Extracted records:
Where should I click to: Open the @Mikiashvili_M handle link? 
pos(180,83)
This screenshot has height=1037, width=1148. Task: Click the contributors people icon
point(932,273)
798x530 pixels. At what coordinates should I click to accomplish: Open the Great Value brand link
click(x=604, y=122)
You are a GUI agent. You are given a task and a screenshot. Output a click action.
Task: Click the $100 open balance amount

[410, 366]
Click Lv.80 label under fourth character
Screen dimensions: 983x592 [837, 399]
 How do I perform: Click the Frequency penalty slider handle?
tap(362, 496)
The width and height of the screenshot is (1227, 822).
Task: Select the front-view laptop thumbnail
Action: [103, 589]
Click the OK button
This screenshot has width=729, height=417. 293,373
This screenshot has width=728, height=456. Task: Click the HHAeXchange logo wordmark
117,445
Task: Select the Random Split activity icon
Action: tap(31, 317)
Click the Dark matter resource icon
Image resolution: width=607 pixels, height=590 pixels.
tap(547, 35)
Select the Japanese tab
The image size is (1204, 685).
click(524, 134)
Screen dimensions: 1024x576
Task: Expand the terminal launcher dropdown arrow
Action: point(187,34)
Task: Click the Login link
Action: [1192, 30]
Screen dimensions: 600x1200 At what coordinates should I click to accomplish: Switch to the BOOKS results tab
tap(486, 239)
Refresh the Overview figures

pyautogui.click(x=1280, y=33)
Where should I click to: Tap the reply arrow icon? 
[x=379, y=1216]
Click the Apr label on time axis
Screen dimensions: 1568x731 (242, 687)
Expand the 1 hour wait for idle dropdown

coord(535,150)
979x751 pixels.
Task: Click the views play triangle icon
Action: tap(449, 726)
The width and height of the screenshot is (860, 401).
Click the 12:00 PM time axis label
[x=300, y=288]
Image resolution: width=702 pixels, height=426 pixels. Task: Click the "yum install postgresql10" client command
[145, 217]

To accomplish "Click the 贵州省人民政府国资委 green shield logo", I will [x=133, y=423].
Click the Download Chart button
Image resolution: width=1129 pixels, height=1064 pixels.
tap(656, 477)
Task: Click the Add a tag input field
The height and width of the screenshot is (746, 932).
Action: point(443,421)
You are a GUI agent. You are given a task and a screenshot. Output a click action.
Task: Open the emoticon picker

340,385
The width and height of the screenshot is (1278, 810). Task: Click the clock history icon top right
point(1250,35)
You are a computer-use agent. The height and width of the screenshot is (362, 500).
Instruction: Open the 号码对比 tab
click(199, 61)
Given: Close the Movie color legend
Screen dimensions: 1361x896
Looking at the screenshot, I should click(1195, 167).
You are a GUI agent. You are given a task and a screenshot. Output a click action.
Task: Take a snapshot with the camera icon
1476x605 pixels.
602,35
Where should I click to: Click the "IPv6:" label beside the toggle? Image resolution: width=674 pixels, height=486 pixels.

* WHAT YOU SHOULD DO:
Only the last part of the entries above is needed: please copy the line with "Where should I click to: Tap" and each line after it exactly.

* FINAL ANSWER:
Where should I click to: Tap the reply arrow icon? 
[x=379, y=1216]
Click the Apr label on time axis
Screen dimensions: 1568x731 (242, 687)
Expand the 1 hour wait for idle dropdown

coord(535,150)
979x751 pixels.
Task: Click the views play triangle icon
Action: tap(449, 726)
The width and height of the screenshot is (860, 401).
Click the 12:00 PM time axis label
[x=300, y=288]
Image resolution: width=702 pixels, height=426 pixels. Task: Click the "yum install postgresql10" client command
[145, 217]

To accomplish "Click the 贵州省人民政府国资委 green shield logo", I will [x=133, y=423].
Click the Download Chart button
Image resolution: width=1129 pixels, height=1064 pixels.
tap(656, 477)
Task: Click the Add a tag input field
The height and width of the screenshot is (746, 932).
Action: point(443,421)
You are a GUI agent. You are given a task and a screenshot. Output a click action.
Task: Open the emoticon picker

340,385
The width and height of the screenshot is (1278, 810). Task: Click the clock history icon top right
point(1250,35)
You are a computer-use agent. The height and width of the screenshot is (362, 500).
Instruction: Open the 号码对比 tab
click(199, 61)
Given: Close the Movie color legend
Screen dimensions: 1361x896
Looking at the screenshot, I should click(1195, 167).
You are a GUI agent. You are given a task and a screenshot. Output a click action.
Task: Take a snapshot with the camera icon
1476x605 pixels.
602,35
Where should I click to: Click the "IPv6:" label beside the toggle? Image resolution: width=674 pixels, height=486 pixels.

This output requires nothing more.